NSO Group Asserts Derivate Immunity in WhatsApp Hacking Case

Israel’s NSO Group Technologies Ltd. moved to dismiss the ongoing cyber-espionage lawsuit brought against it by WhatsApp and Facebook. The motion was filed on April 2, exactly a month after NSO and its parent company and codefendant Q Cyber Technologies defaulted. The case is being held in the California Northern District Court before Judge Phyllis J. Hamilton.

Mercury Public Affairs, a firm representing NSO, listed several key arguments against the suit. “The conduct alleged by WhatsApp was not and could not have been conducted by NSO Group,” wrote Mercury in a document obtained by Law Street Media. “NSO Group simply licenses its Pegasus software to sovereign governments and their agencies for the purpose of preventing terrorism and other crimes.” They reiterated NSO’s claim of innocence, saying, “If anyone installed Pegasus on any alleged ‘Target Devices’ it was not NSO Group. It would have been an agency of a sovereign government.”

NSO’s Motion to Dismiss relies on similar arguments.  After purporting that NSO’s software is only used by foreign governments to prevent terrorism, they alleged that WhatsApp was used in the commission of terrorism.  They contested the court’s subject matter and personal jurisdiction, arguing that NSO is protected by derivative foreign sovereign immunity, relying on a Fourth Circuit decision which stated that “ private actors are derivatively immune for actions that they take at the direction of foreign sovereigns.” They also argued that their activities do not meet the standard to grant the court personal jurisdiction over them. 

In an attached exhibit, a statement from NSO Group CEO Shalev Hulio alleged that Facebook had attempted to use NSO’s Pegasus surveillance software to monitor users of a Facebook VPN product that was under development.  In a statement, Facebook countered that “NSO is trying to distract from the facts Facebook and WhatsApp filed in court over six months ago. Their attempt to avoid responsibility includes inaccurate representations about both their spyware and a discussion with people who work at Facebook…We look forward to proving our case against NSO in court and seeking accountability for their actions.”
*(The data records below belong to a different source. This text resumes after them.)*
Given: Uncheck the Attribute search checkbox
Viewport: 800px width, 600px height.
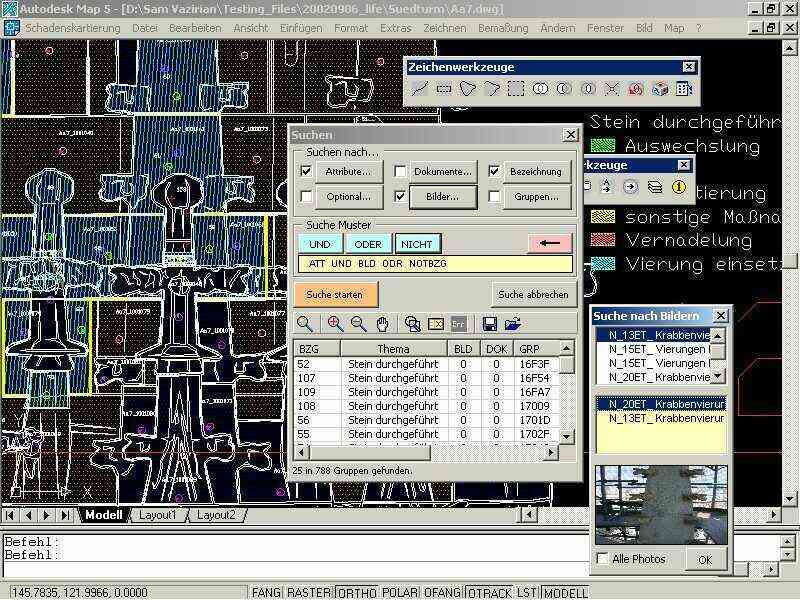Looking at the screenshot, I should (x=306, y=171).
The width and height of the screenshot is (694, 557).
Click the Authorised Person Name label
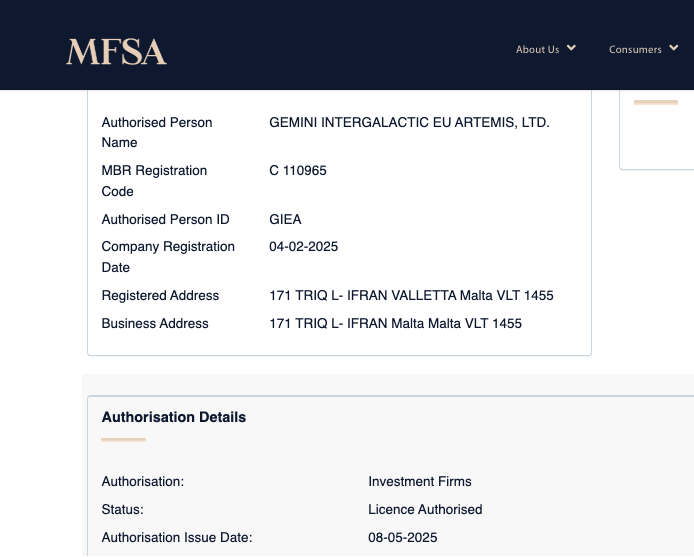coord(157,132)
In October 2019, Facebook and WhatsApp accused NSO Group of using its Pegasus spyware to exploit WhatsApp’s code and send malicious software to mobile devices, giving NSO backdoor access to thousands of cell phones, including those of humans rights activists and journalists. In its motion for dismissal, NSO Group claims that it takes extra steps to ensure that the Pegasus technology “is used responsibly by authorized public safety authorities.” NSO allegedly requires government agencies to agree to use Pegasus “only for the prevention or investigation of crimes and terrorism and ensure that the [technology] will not be used for human rights violations.”

A motion hearing for this case is scheduled for May 13 in Oakland.